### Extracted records
•••••

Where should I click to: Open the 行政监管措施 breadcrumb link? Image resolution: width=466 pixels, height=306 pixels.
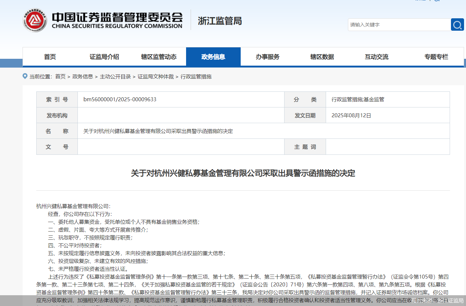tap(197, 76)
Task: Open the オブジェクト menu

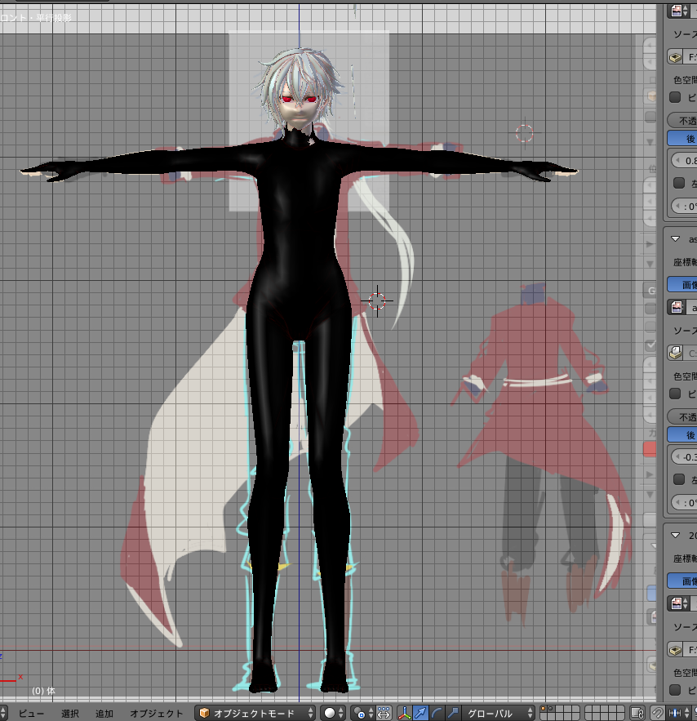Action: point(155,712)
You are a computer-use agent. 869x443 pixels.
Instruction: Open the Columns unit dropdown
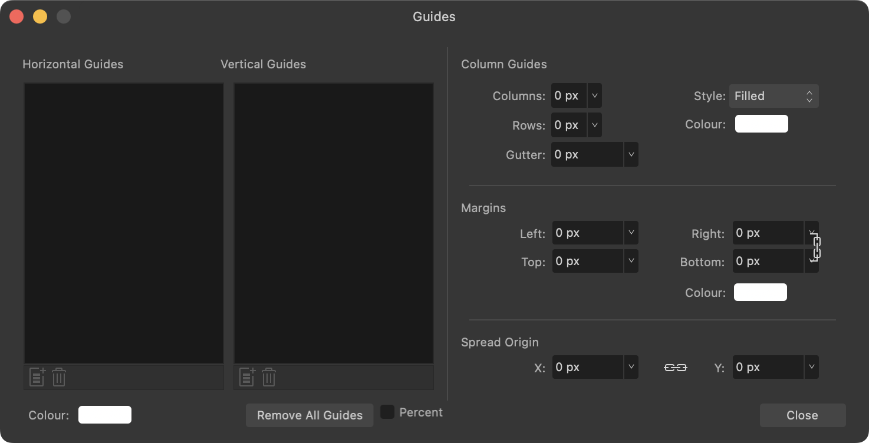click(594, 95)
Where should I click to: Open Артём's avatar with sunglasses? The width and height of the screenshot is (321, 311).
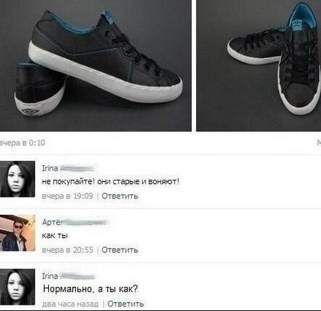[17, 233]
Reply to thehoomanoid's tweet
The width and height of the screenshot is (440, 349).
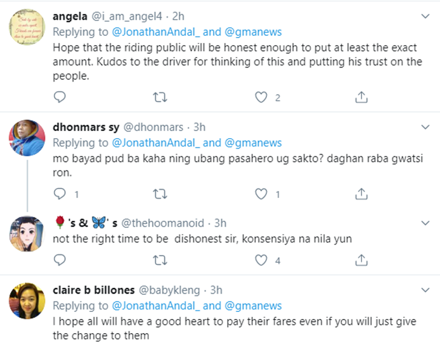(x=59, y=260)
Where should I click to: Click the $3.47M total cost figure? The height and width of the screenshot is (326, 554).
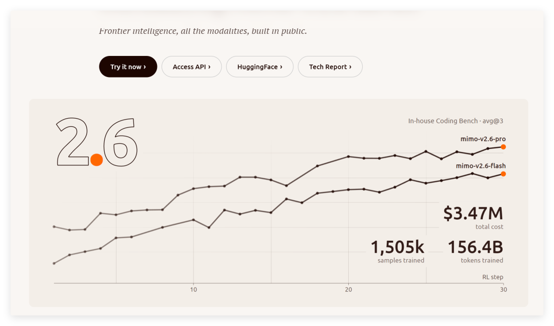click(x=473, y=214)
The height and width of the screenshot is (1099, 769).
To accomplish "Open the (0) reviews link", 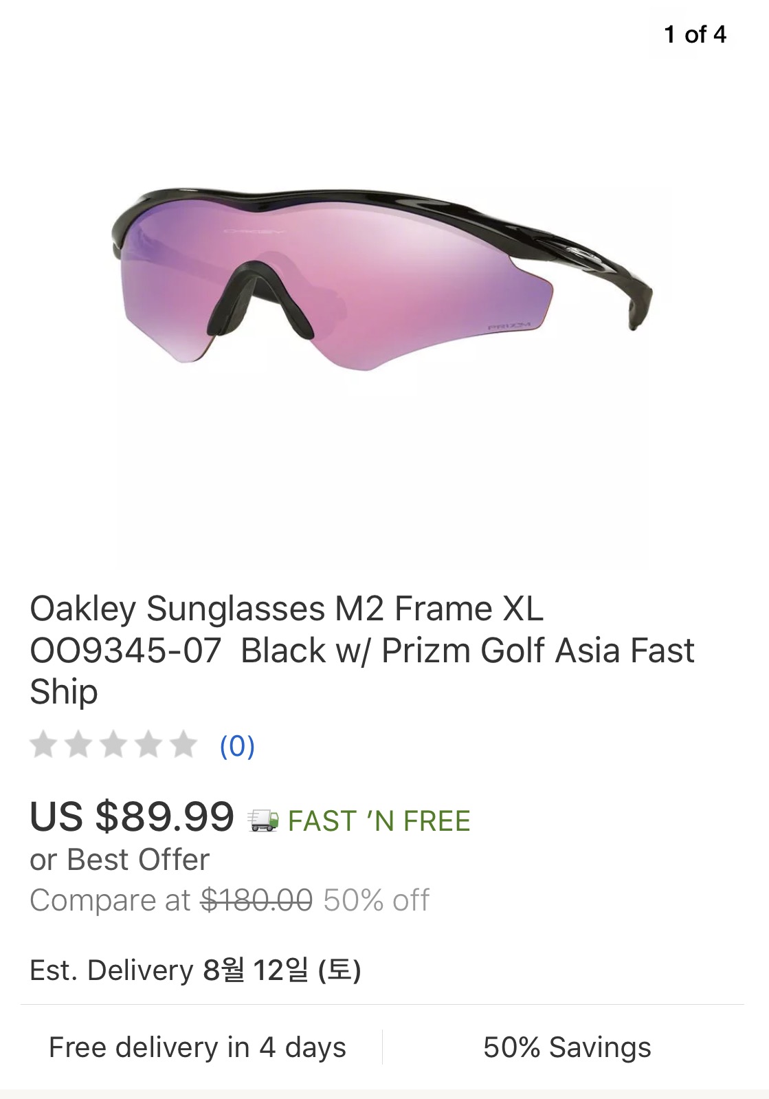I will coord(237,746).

•••••

### YOUR INSTRUCTIONS
Only one thing is wanted here, an exact copy of the lines from the first line above through the line containing "Reply to thehoomanoid's tweet", minus any picture.

### ANSWER TO THIS PROBLEM
Where should I click to: Open the 行政监管措施 breadcrumb link? Image resolution: width=466 pixels, height=306 pixels.
tap(197, 76)
Task: Open the オブジェクト menu

Action: point(155,712)
You are a computer-use agent. 869x443 pixels.
Instruction: Open the Columns unit dropdown
click(594, 95)
Where should I click to: Open Артём's avatar with sunglasses? The width and height of the screenshot is (321, 311).
[17, 233]
Reply to thehoomanoid's tweet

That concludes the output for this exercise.